The ancient parish of Mucklestone was about 6 mi in length, and from one to 2 mi in breadth, extending along the borders of the counties of Shropshire and Staffordshire. Five of traditional townships, Aston, Knighton, Mucklestone, Oakley and Winnington are in Staffordshire and the other four, Bearstone, Dorrington, Gravenhunger and Woore, are in Shropshire.

This parish originally comprised 8120 acre, of which 4362 acre were in Staffordshire. Mucklestone township contains about 1100 acre. Aston, a village and township, three and a half miles north-east of Mucklestone, and 8 mi south-west of Newcastle-under-Lyme, contains 912 acre. Knighton is a small township, 1 mi south-west of Aston, bounded on three sides by Shropshire. Oakley township at the south end of the parish, 2 mi south-west of Mucklestone, contains Oakley Hall, in a beautiful park of 300 acre, on the east bank of the River Tern, which locally divides Staffordshire from Shropshire. Winnington township, has a small village 1 mi north of Mucklestone.

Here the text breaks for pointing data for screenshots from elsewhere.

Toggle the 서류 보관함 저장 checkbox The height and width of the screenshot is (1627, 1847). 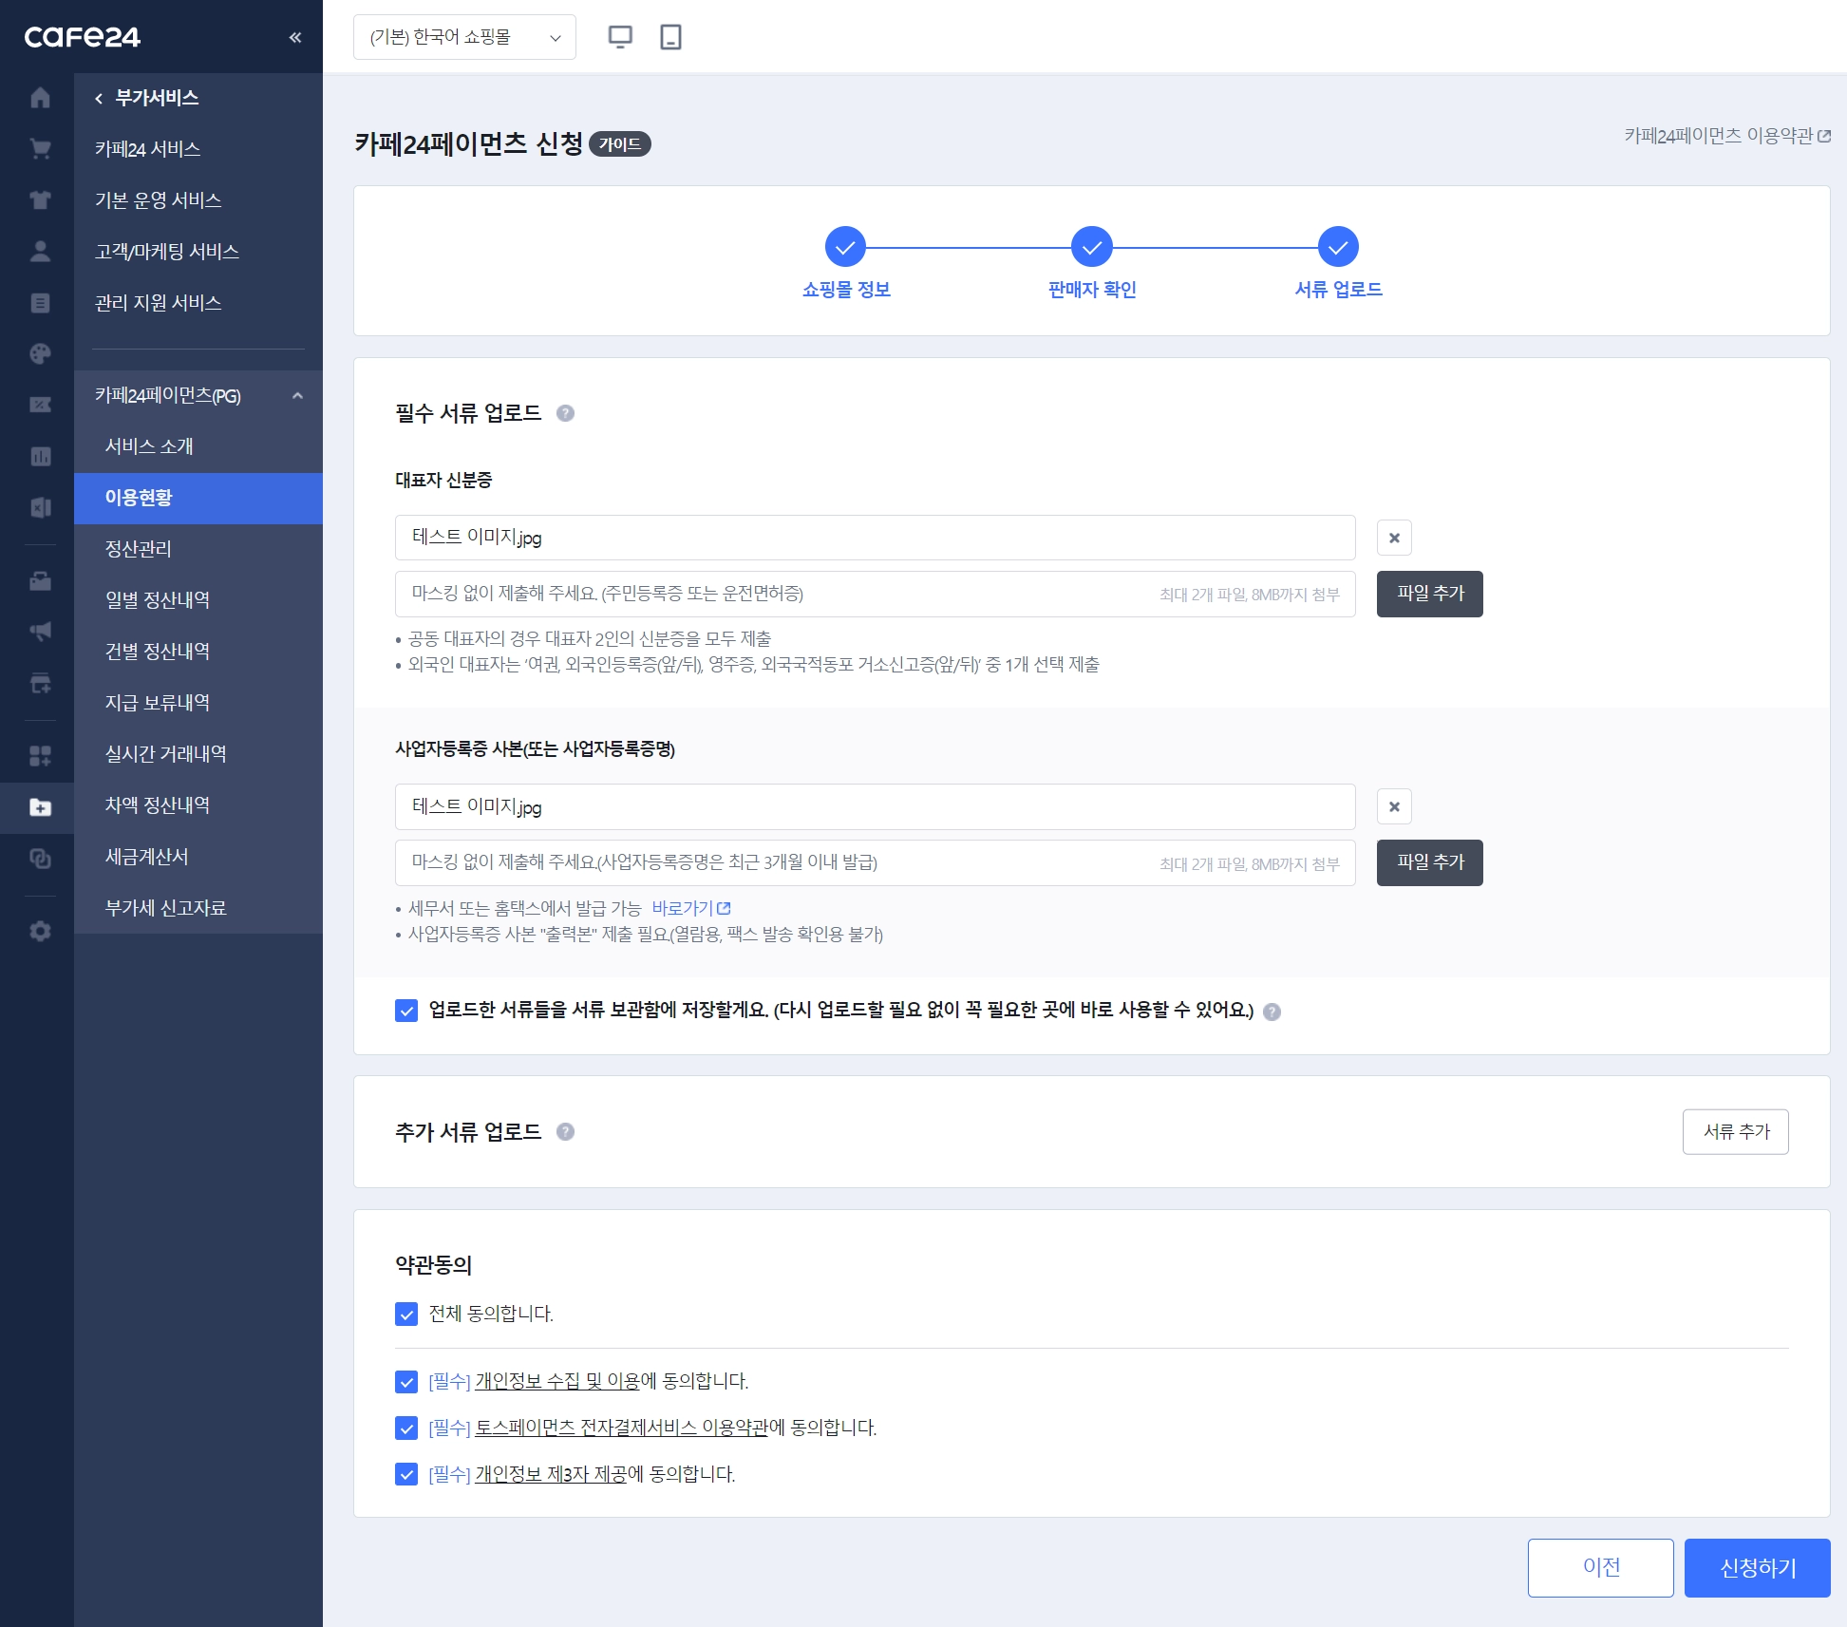pyautogui.click(x=406, y=1011)
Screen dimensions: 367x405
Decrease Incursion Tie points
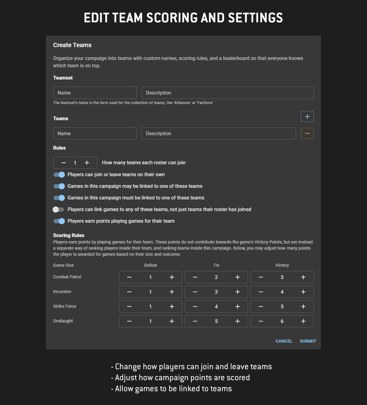point(195,292)
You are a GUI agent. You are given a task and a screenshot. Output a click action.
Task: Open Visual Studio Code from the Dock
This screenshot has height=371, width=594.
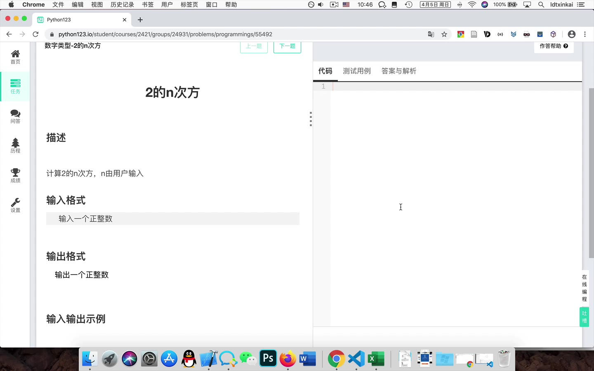pyautogui.click(x=356, y=359)
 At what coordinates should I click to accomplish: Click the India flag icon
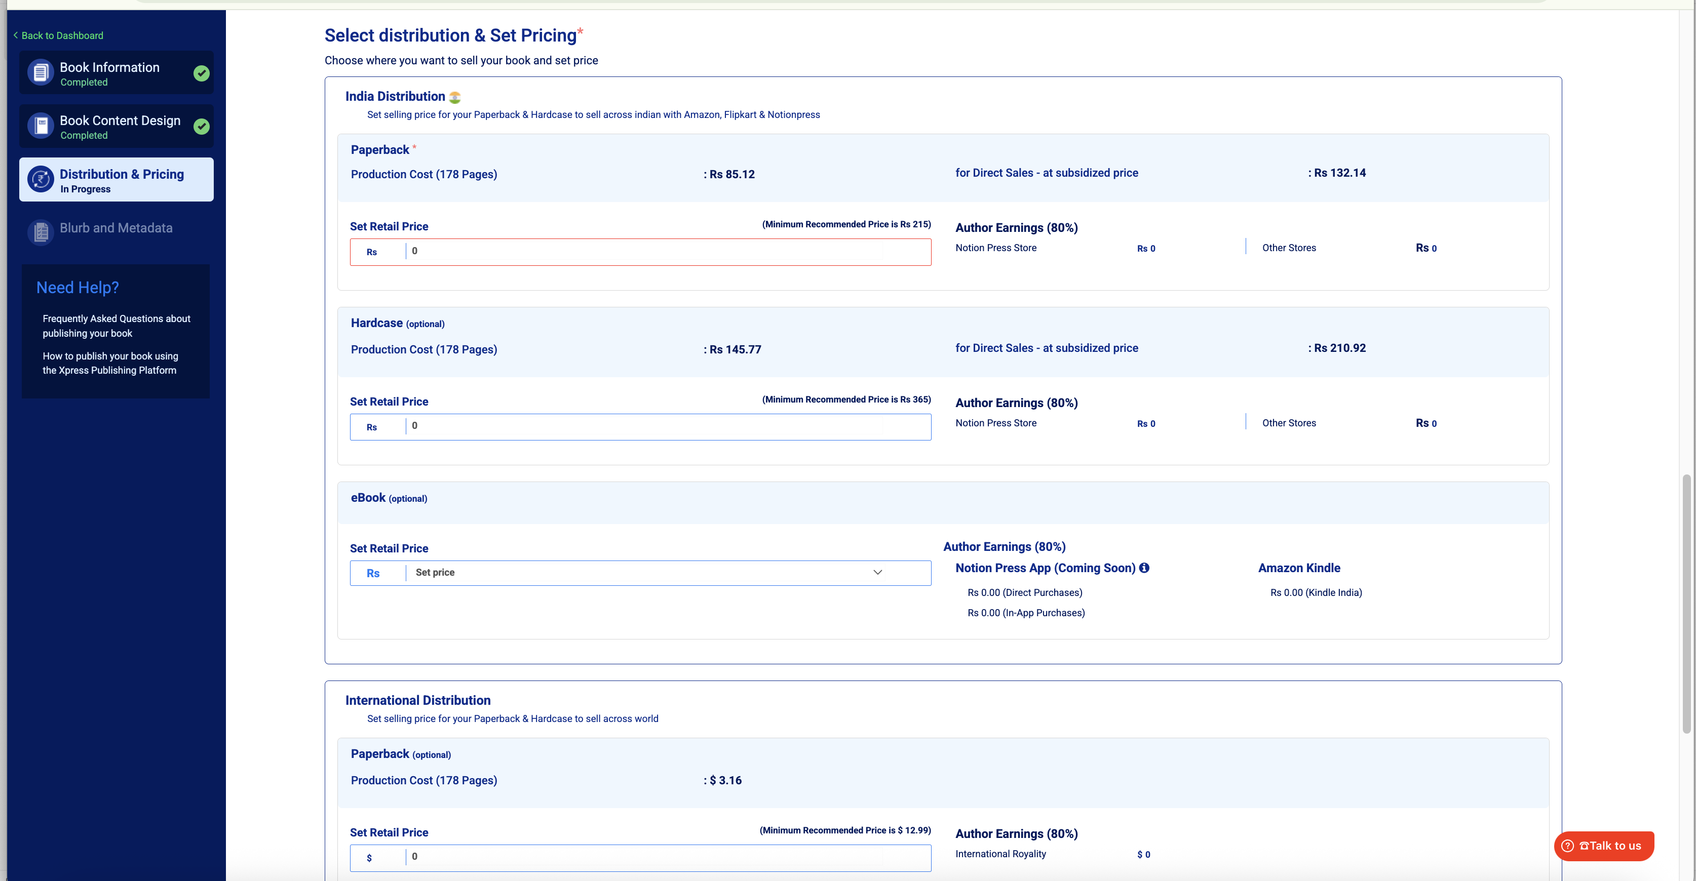tap(454, 97)
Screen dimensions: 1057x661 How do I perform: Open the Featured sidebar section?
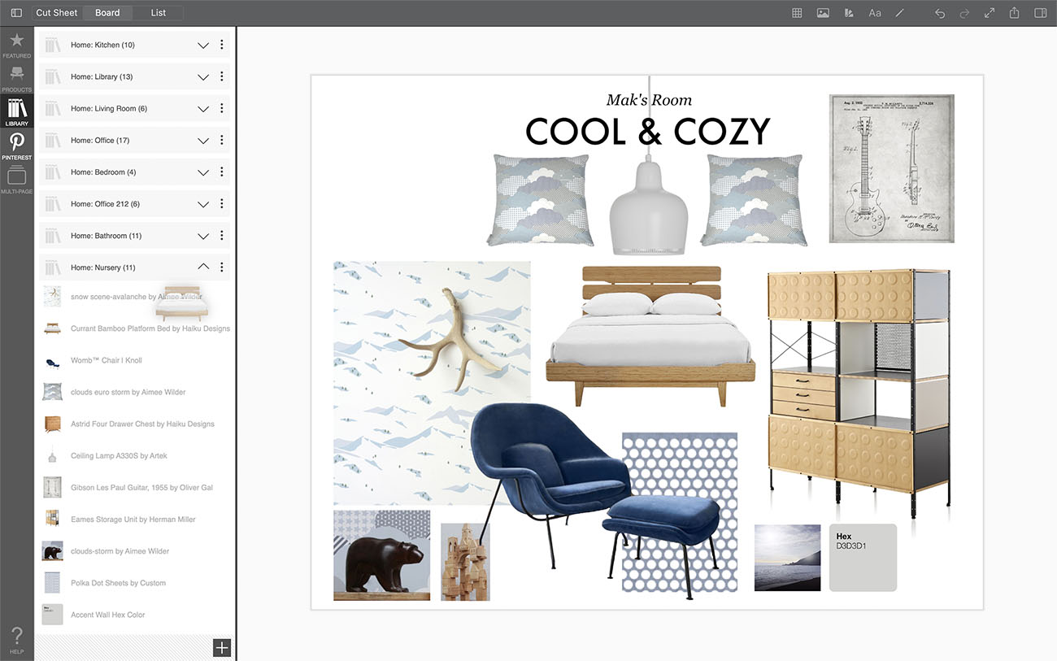point(16,46)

The church of Saint Mary at Mucklestone, which originally served the whole of the ancient parish, is in the decorated style. Except for the tower, it was rebuilt according to church records in 1789 and again in 1883 by Lynam and Rickman in keeping with the surviving medieval tower. It contains stained glass windows, designed by Charles Kempe in the 19th century including commemorations of the Battle of Blore Heath.

Other local structures of merit include a Georgian Folly; an important house of earlier date known as Willoughbridge Lodge; warm springs (discovered in the 17th century) and known, together with the ruined bath house c1682, as Willoughbridge Wells; and also Oakley Hall built about 1710.

A Neolithic monument sits along the western perimeter of the great park of Oakley Hall at Mucklestone. Possibly the remains of a burial-mound, it comprises two big stones. One is round with a 20 in hole in the middle. The other is six feet tall and slender. Locally the stones are known as the "devil's ring and finger".